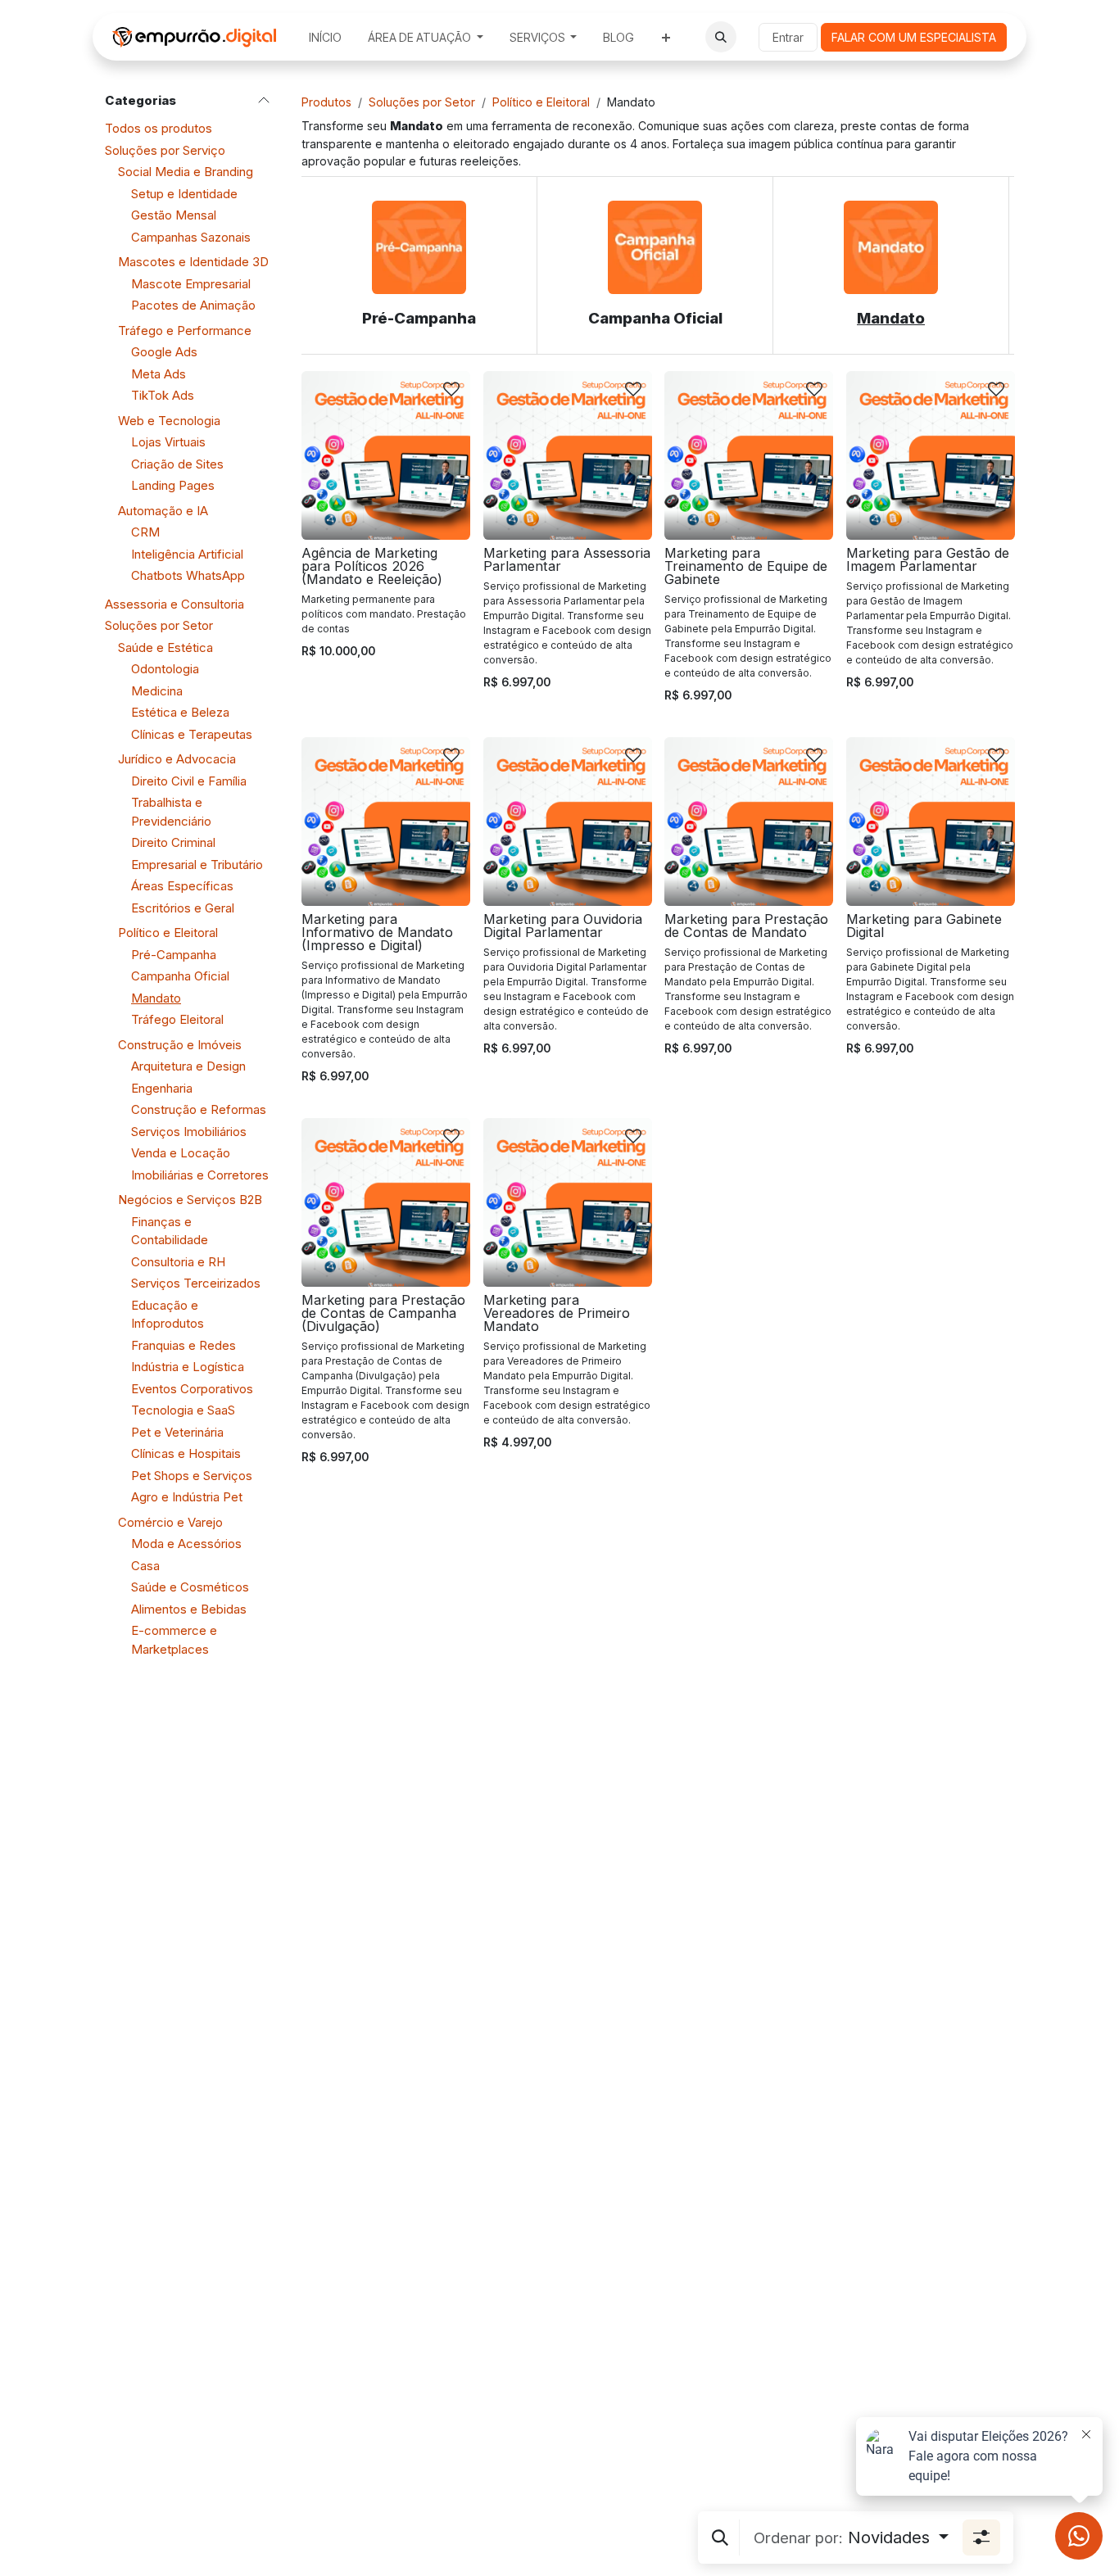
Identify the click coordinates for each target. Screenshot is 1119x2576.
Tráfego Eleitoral (177, 1019)
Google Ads (164, 352)
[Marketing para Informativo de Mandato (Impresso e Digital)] (385, 821)
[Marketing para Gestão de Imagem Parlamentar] (930, 455)
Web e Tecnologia (169, 420)
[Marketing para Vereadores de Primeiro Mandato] (567, 1202)
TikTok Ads (162, 395)
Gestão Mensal (173, 215)
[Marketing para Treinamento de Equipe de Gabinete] (748, 455)
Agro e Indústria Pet (186, 1497)
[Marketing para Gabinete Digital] (930, 821)
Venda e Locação (180, 1153)
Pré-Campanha (173, 954)
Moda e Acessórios (186, 1543)
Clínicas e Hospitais (186, 1453)
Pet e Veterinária (177, 1432)
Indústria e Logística (187, 1366)
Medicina (157, 691)
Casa (145, 1565)
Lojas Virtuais (168, 442)
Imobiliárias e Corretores (200, 1175)
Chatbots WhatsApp (188, 575)
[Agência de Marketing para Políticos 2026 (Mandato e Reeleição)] (385, 455)
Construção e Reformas (198, 1109)
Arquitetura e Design (188, 1066)
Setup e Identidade (184, 193)
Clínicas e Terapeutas (191, 734)
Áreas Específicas (182, 886)
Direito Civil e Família (189, 781)
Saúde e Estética (165, 647)
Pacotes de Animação (193, 305)
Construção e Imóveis (180, 1045)
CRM (145, 532)
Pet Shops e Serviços (191, 1475)
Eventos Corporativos (192, 1389)
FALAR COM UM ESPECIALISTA (913, 37)
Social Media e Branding (185, 171)
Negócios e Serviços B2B (190, 1199)
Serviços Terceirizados (195, 1283)
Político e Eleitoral (168, 932)
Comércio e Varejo (170, 1522)
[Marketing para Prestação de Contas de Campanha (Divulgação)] (385, 1202)
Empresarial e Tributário (197, 864)
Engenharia (162, 1088)
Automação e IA (163, 510)
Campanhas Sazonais (191, 237)
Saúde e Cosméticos (190, 1587)
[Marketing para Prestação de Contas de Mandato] (748, 821)
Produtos (326, 102)
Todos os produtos (158, 128)
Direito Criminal (173, 842)
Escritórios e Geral (182, 908)
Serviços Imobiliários (189, 1131)
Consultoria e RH (178, 1262)
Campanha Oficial (180, 976)
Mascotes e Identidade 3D (193, 261)
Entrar (788, 37)
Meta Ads (158, 374)
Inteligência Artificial (187, 554)
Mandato (156, 998)
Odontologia (165, 669)
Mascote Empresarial (191, 284)
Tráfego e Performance (184, 330)
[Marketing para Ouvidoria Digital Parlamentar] (567, 821)
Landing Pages (173, 485)
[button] (720, 36)
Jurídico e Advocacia (177, 759)
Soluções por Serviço (165, 150)
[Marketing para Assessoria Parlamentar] (567, 455)
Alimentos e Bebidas (189, 1609)
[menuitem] (325, 37)
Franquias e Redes (183, 1345)
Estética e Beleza (180, 712)
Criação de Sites (177, 464)
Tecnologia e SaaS (183, 1410)
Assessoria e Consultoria (174, 604)
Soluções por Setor (159, 625)
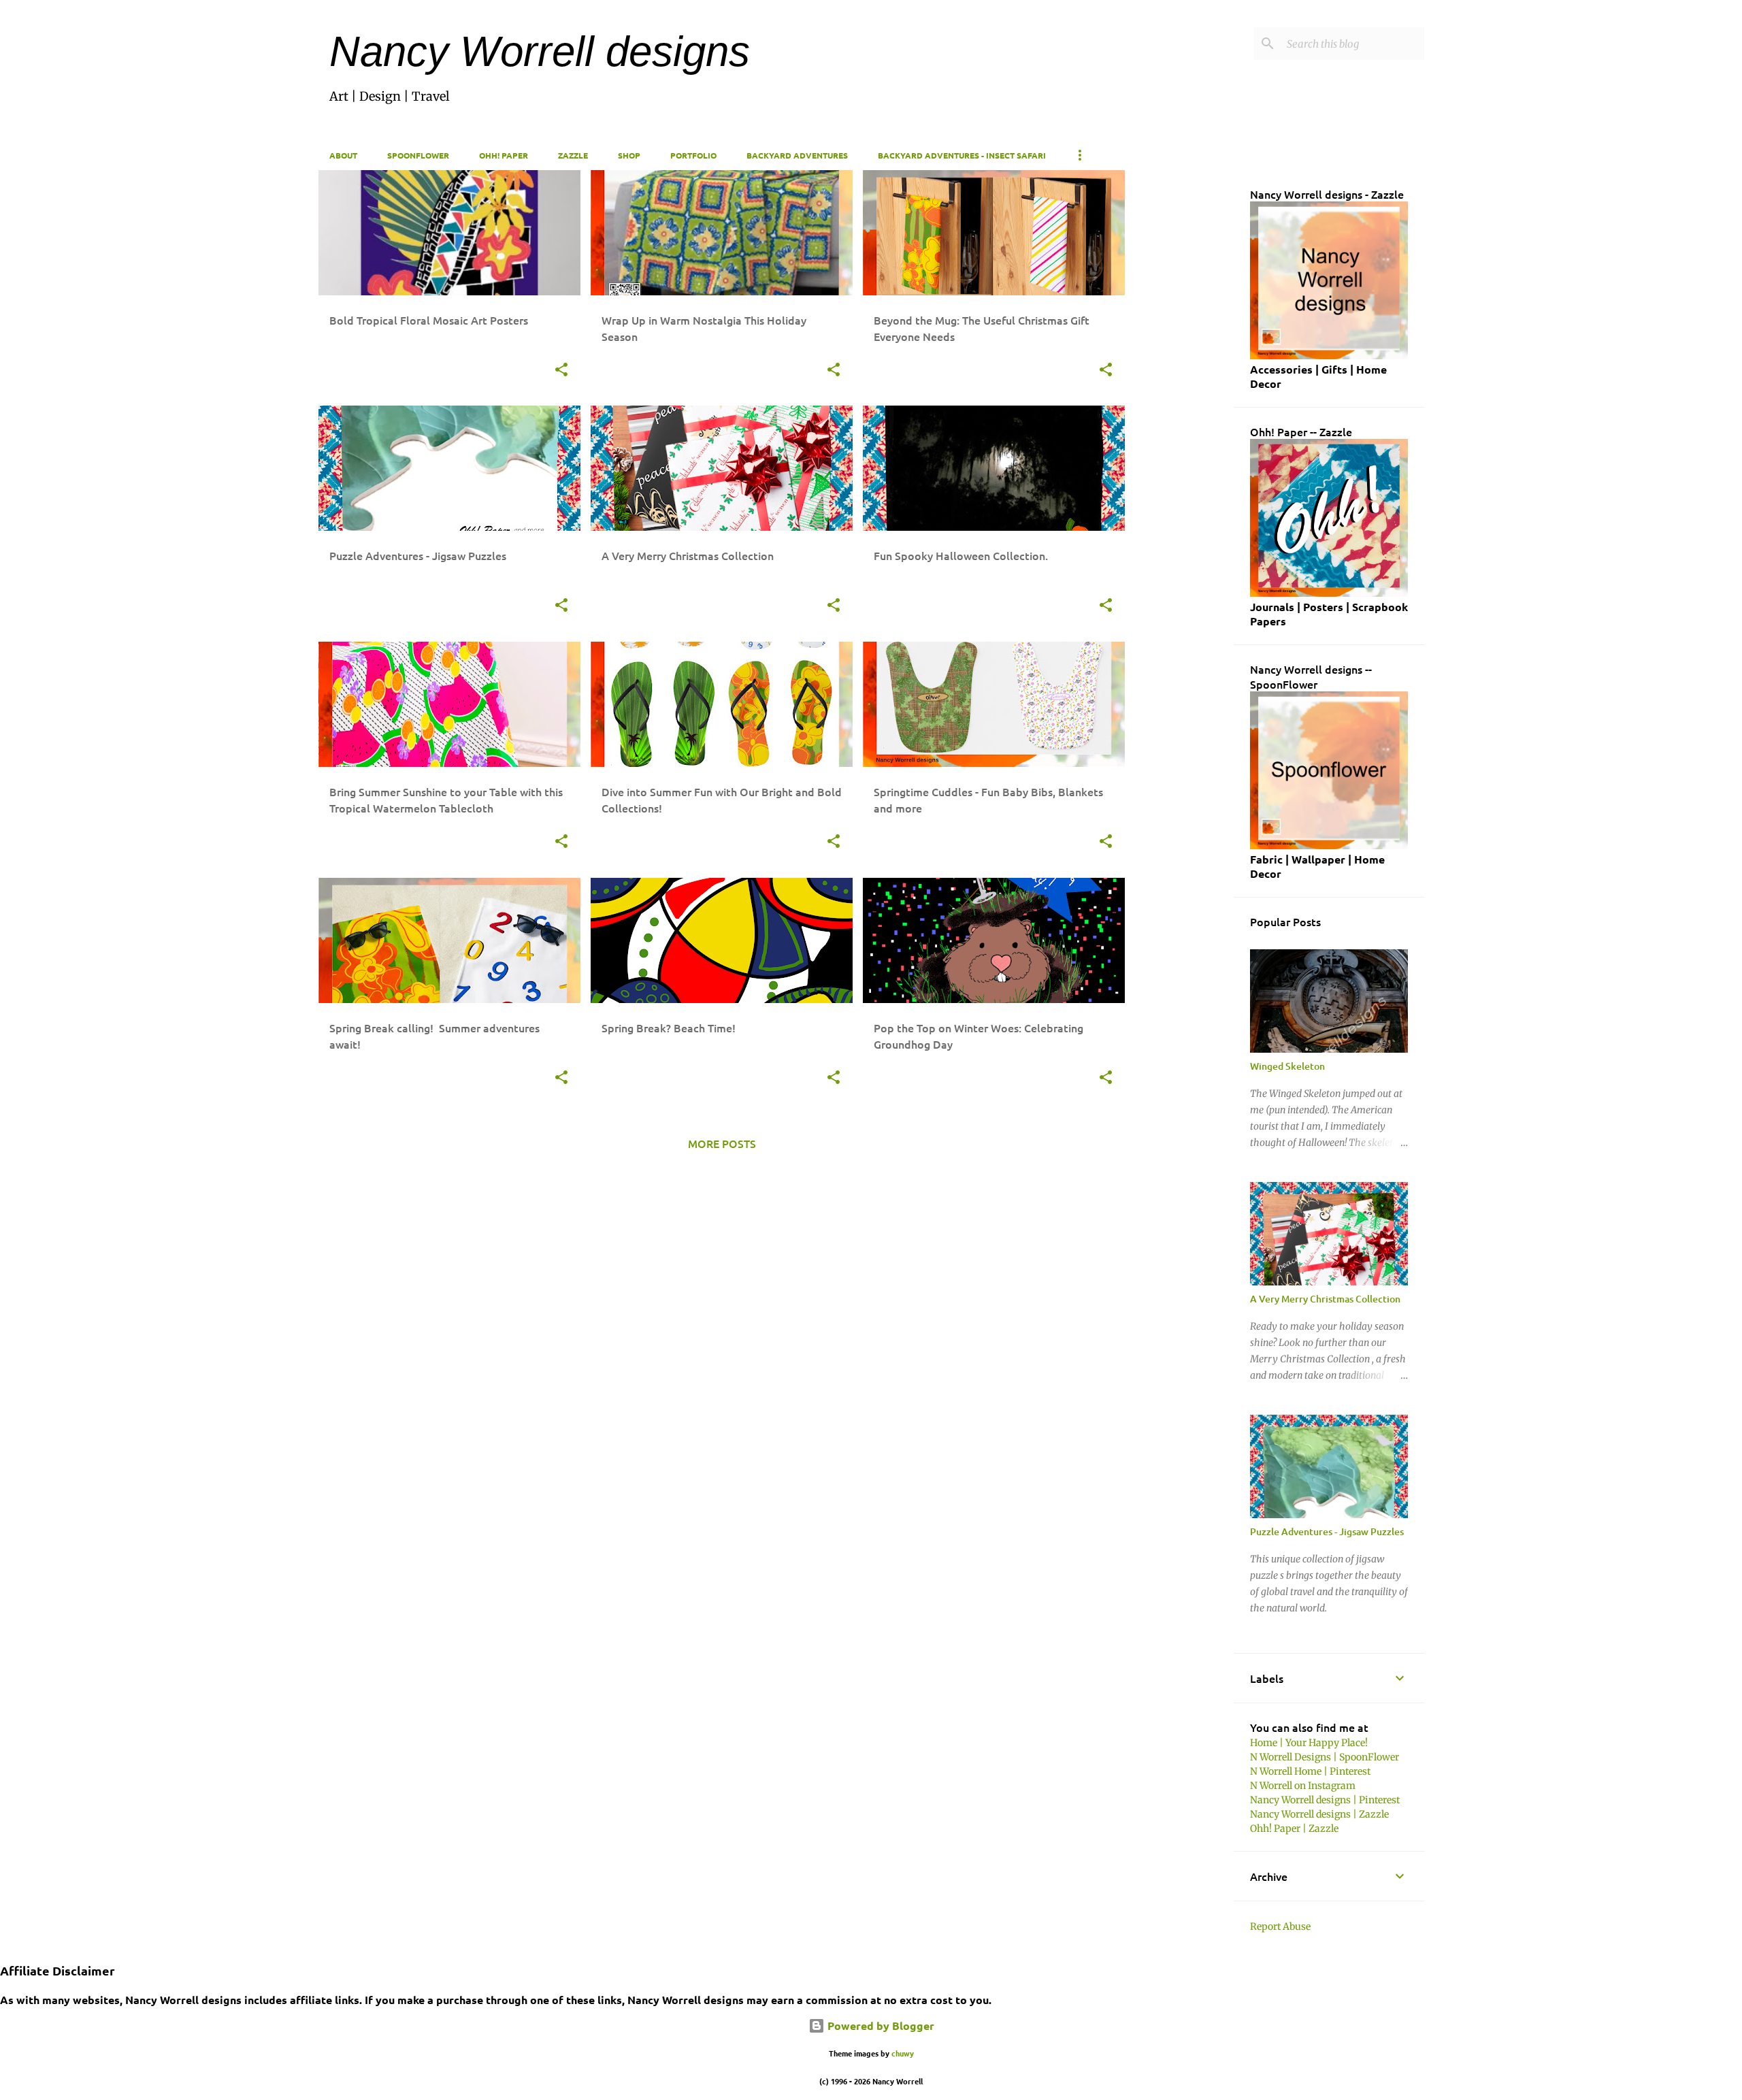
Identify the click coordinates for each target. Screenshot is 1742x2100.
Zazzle (573, 155)
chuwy (902, 2053)
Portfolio (693, 155)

TO DO:
From the records above, transcribe without alteration every line from the one with "Serviços Terceirizados (195, 1283)" to the one with "Escritórios e Geral (182, 908)", inclusive.

SOLUTION TO THIS EXERCISE:
Serviços Terceirizados (195, 1283)
Político e Eleitoral (168, 932)
Comércio e Varejo (170, 1522)
[Marketing para Prestação de Contas de Campanha (Divulgação)] (385, 1202)
Empresarial e Tributário (197, 864)
Engenharia (162, 1088)
Automação e IA (163, 510)
Campanhas Sazonais (191, 237)
Saúde e Cosméticos (190, 1587)
[Marketing para Prestação de Contas de Mandato] (748, 821)
Produtos (326, 102)
Todos os produtos (158, 128)
Direito Criminal (173, 842)
Escritórios e Geral (182, 908)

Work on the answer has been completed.